A hailstorm in 1888 in India has been identified by the UN weather agency among the all-time deadly weather events. The severe hailstorm near Moradabad in Uttar Pradesh killed 246 people.
This is the first time that the World Meteorological Organisation (WMO) Archive of Weather and Climate Extremes has broadened its scope from temperature and weather records to address impacts of specific events.
“Extreme weather causes serious destruction and major loss of life.

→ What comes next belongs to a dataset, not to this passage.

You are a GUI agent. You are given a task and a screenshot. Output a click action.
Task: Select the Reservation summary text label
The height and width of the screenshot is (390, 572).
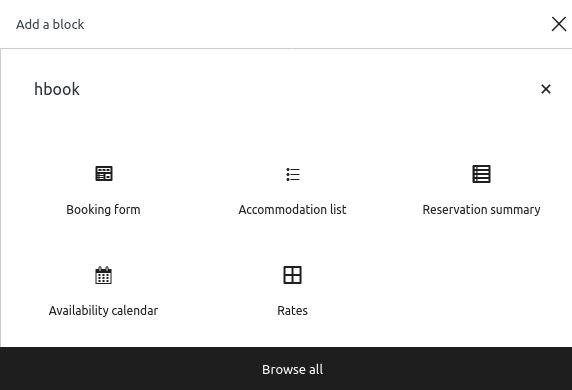pyautogui.click(x=481, y=209)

That is one of the reasons behind the WMO’s efforts to improve early warnings of multiple hazards and impact-based forecasting, and to learn lessons gleaned from historical disasters to prevent future ones,” WMO Secretary-General Petteri Taalas said.
“The human aspect inherent in extreme events should never be lost,” he added.
While the in-depth investigation by a WMO expert committee documented mortality records for five specific weather-related events, it did not address heat- or cold-waves, drought and floods.
The experts found that the highest mortality rate associated with the extreme weather was during a 1970 tropical cyclone through what was at the time East Pakistan, which killed an estimated 300,000 people.
Other record-breaking weather events included a 1989 tornado in Bangladesh that killed an estimated 1,300 people, destroying the Manikganj district; a 1994 lightning-caused oil tank fire in Dronka, Egypt, which took 469 lives, while 21 people were killed by a single lightning bolt to a hut in the Manica Tribal Trust Lands in what was then Rhodesia.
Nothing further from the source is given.